What caused this calamity? Look around. The city is in the midst of intense development — roads widening, flyovers rising, a new bus stand coming up, and a metro line on the horizon. But this progress has brought clouds of dust in its wake. Journalists have rightly called Bhubaneswar’s “Smart City” projects a dust bowl. Many standard safeguards appear to have been ignored. We heard talk of banning night construction, yet no real curbs were enforced. Every morning I sweep fresh dust off my table that wasn’t there the night before. It seeps into our homes, into our lungs.
Worse, the city’s trees — our natural air filters — are paying the heaviest price. For just one road expansion (the Ekamra Kanan–Patia link), authorities permitted the felling of over 250 mature trees at Salia Sahi. Is there a serious plan to replant equivalent greenery, or more? A few years ago, as your flight descended, you could see a thick green canopy with houses peeking through only at the last moment. Today, the green is sparse. The city is turning into yet another concrete jungle. The jackfruit, mango and neem trees that once lined our roads and courtyards are vanishing. Cutting down our urban lungs for wider roads feels like a profound betrayal of what Bhubaneswar once promised.
This winter’s haze is not natural mist. Official bulletins confirmed it: Bhubaneswar’s AQI was 294 on January 3, and environmental scientists in news headlines warned citizens to “limit outdoor activities” and wear protective masks even in the city.

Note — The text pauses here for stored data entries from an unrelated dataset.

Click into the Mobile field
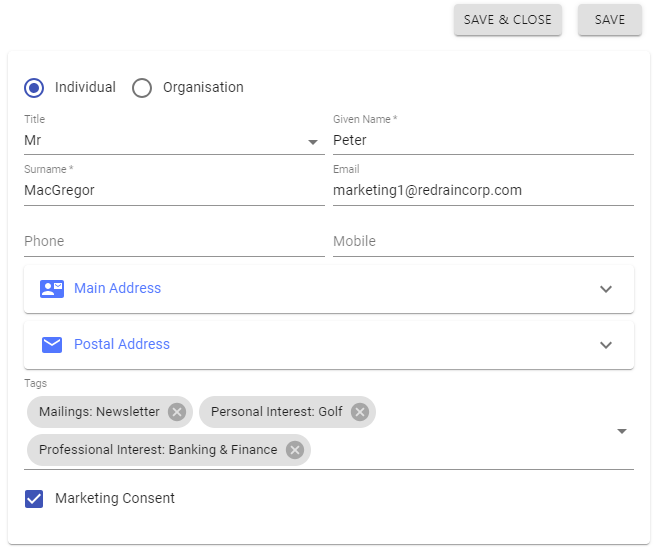 [x=483, y=241]
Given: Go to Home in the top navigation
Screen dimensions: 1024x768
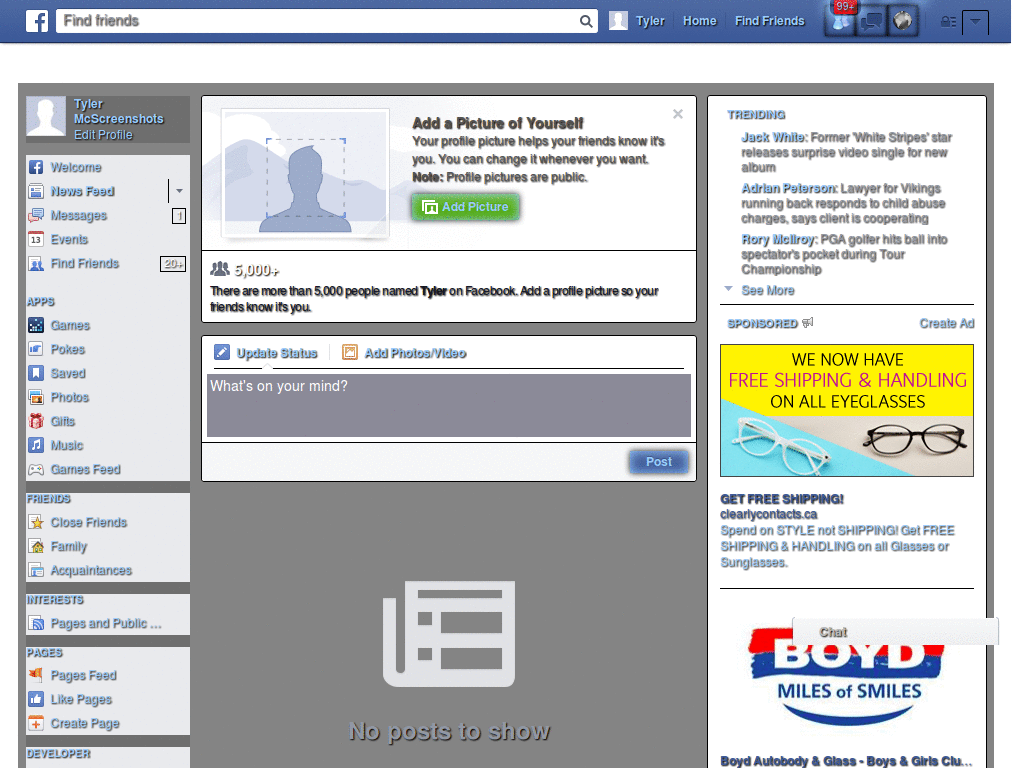Looking at the screenshot, I should [699, 20].
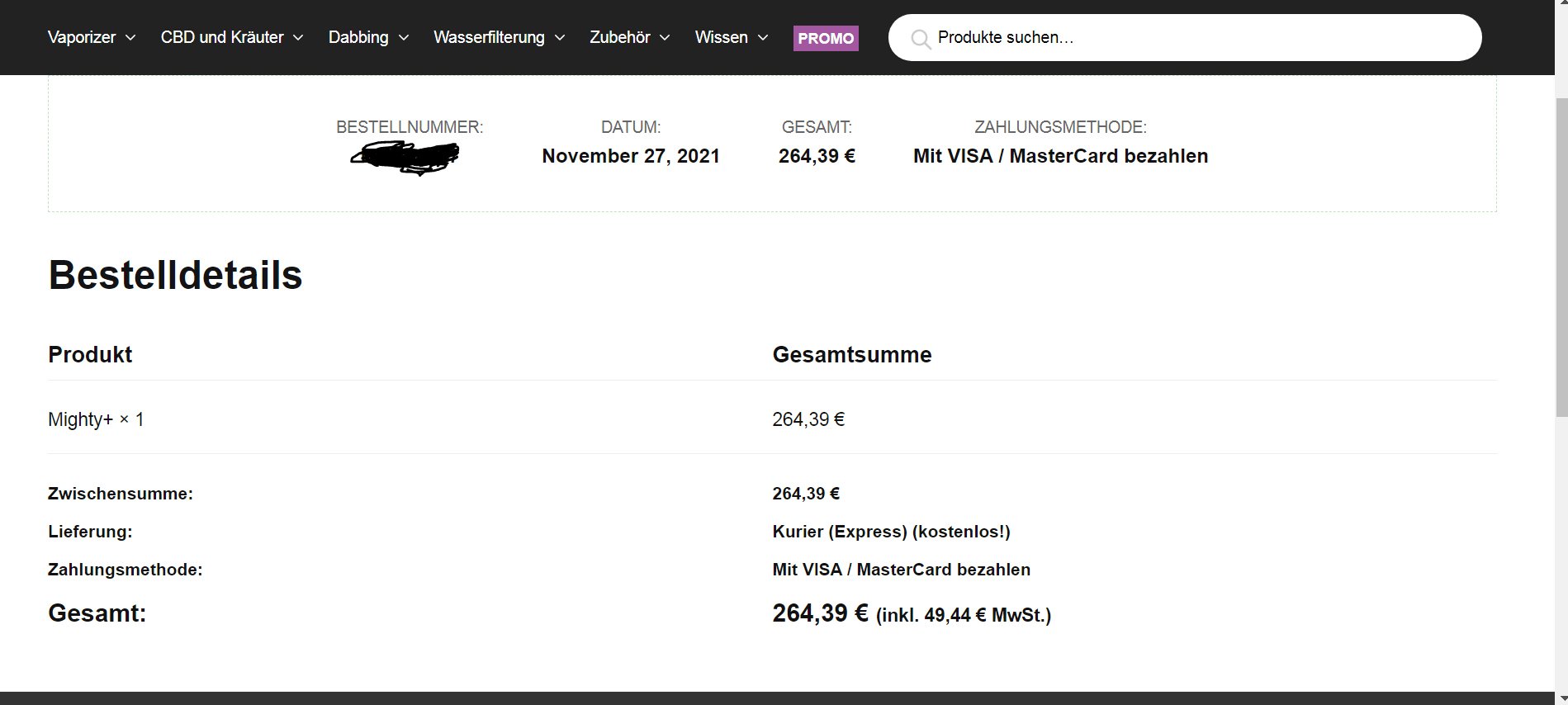This screenshot has width=1568, height=705.
Task: Expand the Dabbing dropdown chevron
Action: [404, 38]
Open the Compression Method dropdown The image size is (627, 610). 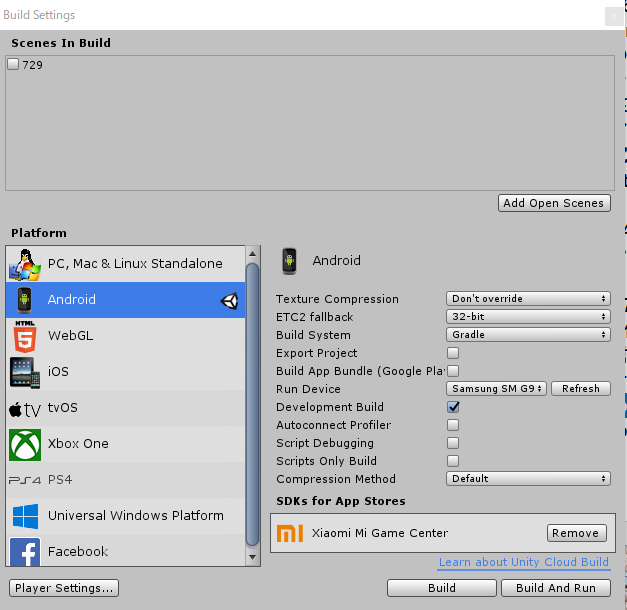528,479
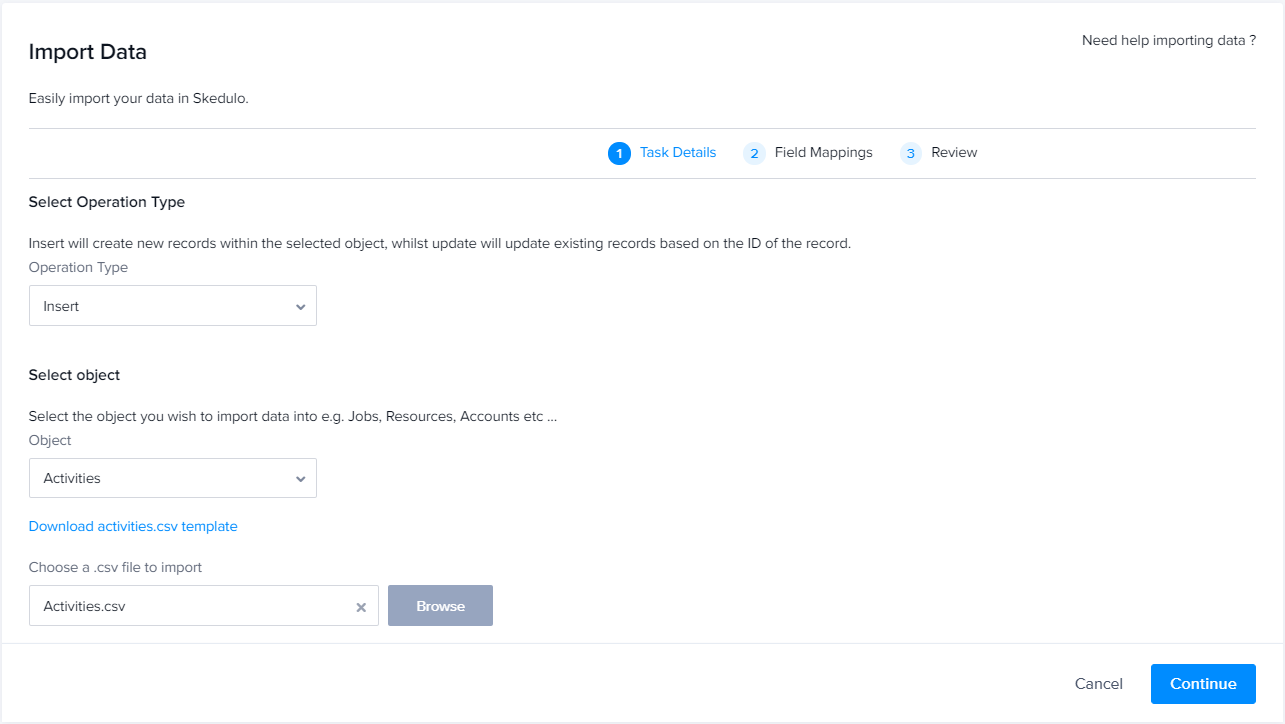Viewport: 1285px width, 724px height.
Task: Click inside the .csv file name field
Action: pos(180,605)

Every morning, our skyline disappears behind grey smog. This winter while driving up the hill near Chilika toward Berhampur, I could barely see the lake. This came as a shock as I have never seen a layer of fog over Chilika in the past. We now lie awake wondering whether Chilika’s migratory birds are choking on this polluted fog as they arrive. Asia’s largest brackish lagoon, once so clear and pristine, now wears a worrying veil of haze.
This is not the clean winter air we once bragged about – it’s a warning for all of us.
Meanwhile, we must note that Odisha still has no automatic “graded response” plan to stop heavy construction on high-AQI days. We need one urgently. Construction sites must pause when AQI crosses dangerous thresholds. I am not against progress; I am rejecting the notion that gasping for breath is the tax we pay for civilisation. Clean air should not be a nostalgic memory or a luxury reserved for weekend escapes to Konark or Simlipal. It should be the bare minimum any city guarantees its residents. When a city fails to provide clean air, it doesn’t just damage our health; it stifles our spirit. Bhubaneswar used to be a place that sharpened the intellect; now, it just dulls the senses. It is time we stop debating the levels of the smog and start questioning why we ever signed such a toxic contract.
We appeal to the Bhubaneswar Municipal Corporation, the state Environment Department, and all those in leadership: please act before the damage becomes irreversible. What broke the delicate balance in recent years? We need to introspect. Earlier growth did not choke the air like this. We must rediscover that balance between development and livability. Enforce strict dust-control measures on every project, round the clock. Ban open waste burning and smoky fuels. Replant every felled tree. Monitor construction sites rigorously and penalise violations. Issue timely public health alerts. Make real-time air quality data easily accessible and mobilise healthcare accordingly.
This city was once a rare clean and green refuge – we can’t let it slip away.
We are angry, but there is no politics here — only a heartfelt plea to administrators and those responsible for environment, development and public health. For the sake of our children, our elders, and every family that chose Bhubaneswar and Odisha to escape the smog of bigger cities.